UIPAB stores the ActiveTaskID
in the session variable which is shared by all browser instances from the same machine. So inherently, UIPAB can have one task active
at a time (it saves the states of all the tasks but keeps only one of them active at a time). The ActiveTaskID
is used in the Load
event handler
of the WebFormView
class in order to retrieve the state of the task.
The solution
With this behavior, UIPAB can have only one task active. What we need is some way to have multiple tasks active at a single instance.
This leads us to an obvious conclusion that we cannot store the ActiveTaskID
in session.

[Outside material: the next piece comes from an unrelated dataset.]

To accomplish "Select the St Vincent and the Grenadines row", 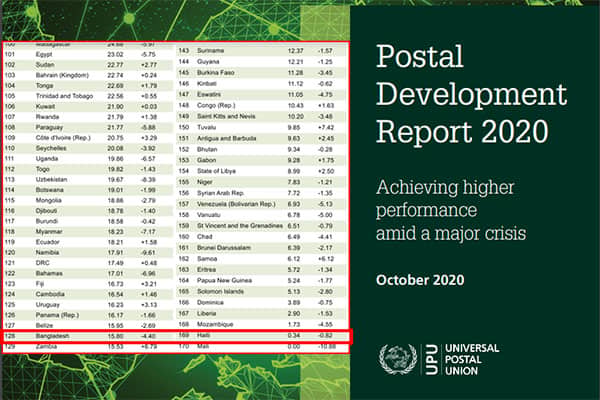I will [x=262, y=226].
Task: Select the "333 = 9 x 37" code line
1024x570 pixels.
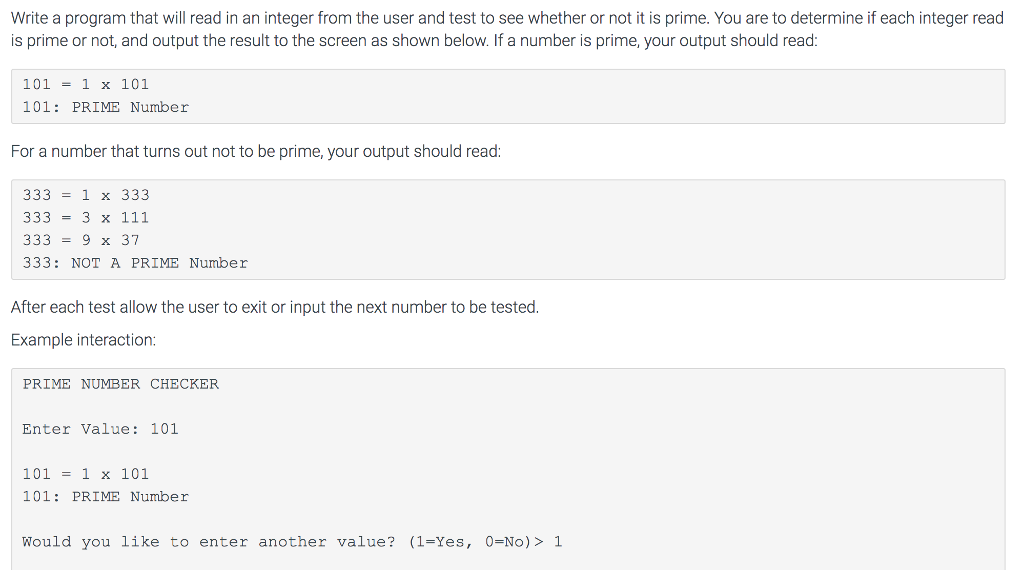Action: (x=81, y=240)
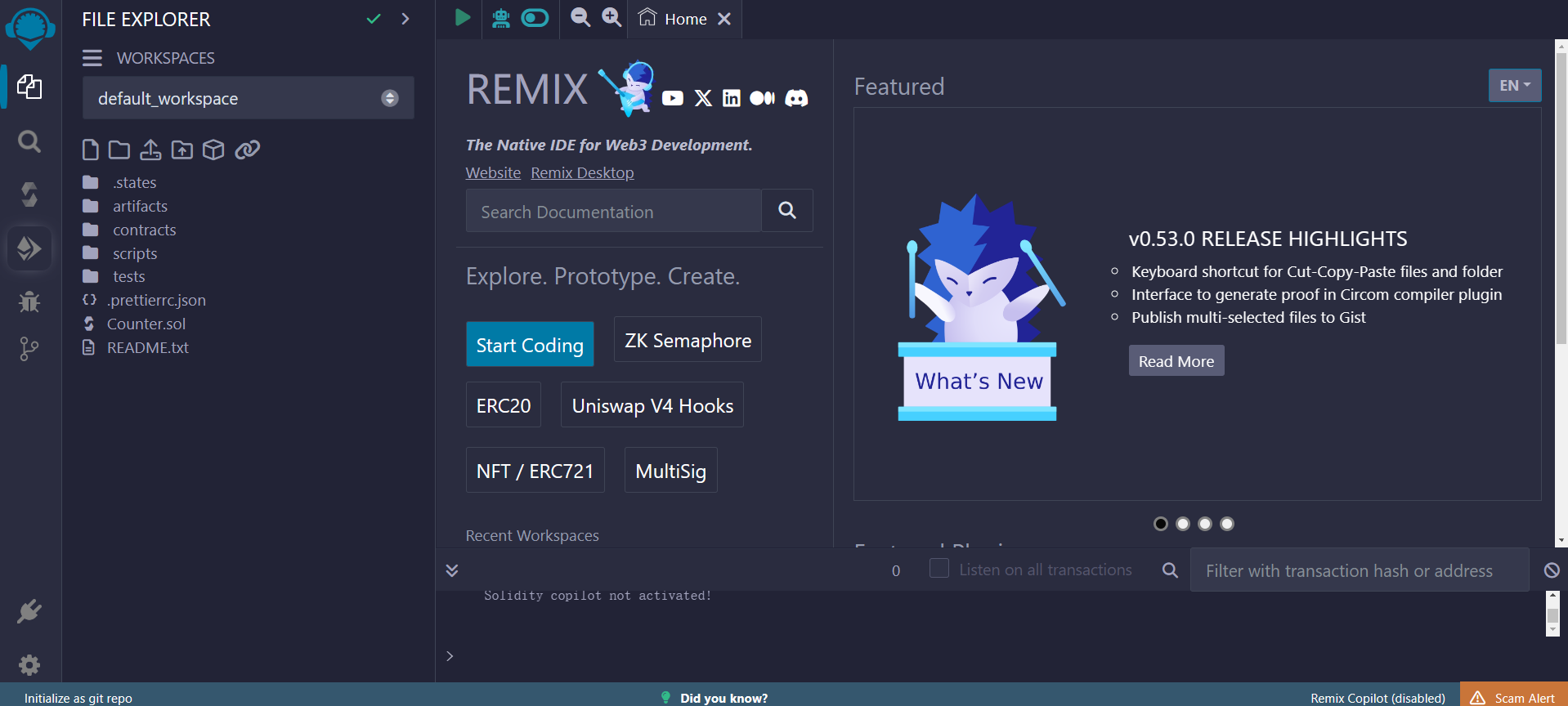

We need to store it with the page. I thought of storing it in the
ViewState of the page. But with all the navigations happening through Response.Redirect
, it becomes impossible to store the TaskID
in the viewstate.
Then, I decided to put the taskID in the query string of the Page Request. I had to make two changes in the code provided by Microsoft to make this happen:
- Change in
WebFormView
class: replace the default GetSessionMoniker
method with the following:
private SessionMoniker GetSessionMoniker()
{
SessionMoniker sessionMoniker = null;
try
{
sessionMoniker = SessionMoniker.GetFromSession(new Guid(Request.QueryString["taskId"]));
}
catch(Exception ex)
{
throw new UIPException(Resource.Exceptions.RES_ExceptionTaskNotFound);
}
return sessionMoniker;
}
WebFormViewManager
class: replace the ActivateView
and RedirectToNextView
methods with the following code:
public void ActivateView( string previousView, Guid taskId, string navGraph, string view )
{
SessionMoniker sessionMoniker = new SessionMoniker( navGraph, view, taskId);
sessionMoniker.StoreInSession();
ViewSettings viewSettings = UIPConfiguration.Config.GetViewSettingsFromName( view );
if( viewSettings == null )
throw new UIPException(
Resource.ResourceManager.FormatMessage(
Resource.Exceptions.RES_ExceptionViewConfigNotFound, view ) );
HttpContext.Current.Session[WebFormView.CurrentTaskKey] = taskId.ToString();
RedirectToNextView(previousView, viewSettings, taskId);
}
private void RedirectToNextView(string previousView, ViewSettings viewSettings, Guid taskId)
{
try
{
if (previousView == null)
HttpContext.Current.Response.Redirect(
HttpContext.Current.Request.ApplicationPath +
"/" + viewSettings.Type +
"?taskID=" +
taskId.ToString(),
true);
else
HttpContext.Current.Response.Redirect(
HttpContext.Current.Request.ApplicationPath +
"/" + viewSettings.Type
+ "?taskID=" +
taskId.ToString(),
false);
}
catch (System.Threading.ThreadAbortException) { }
}
Using the code
Use the code as it is. You can directly start using the modified UIP code by downloading it. Or you can make the changes yourself to the UIPAB code downloaded from Microsoft’s website.
Note
The modifications done to UIPAB are solely by me and Microsoft has nothing to do with it. In case of any problems faced due to use of this code (specifically the features that
were modified), Microsoft may not be held responsible for it. Commercial use of the code should be done only after thorough testing. I do not claim any responsibility
for any erroneous behavior arising out of the use of the included code.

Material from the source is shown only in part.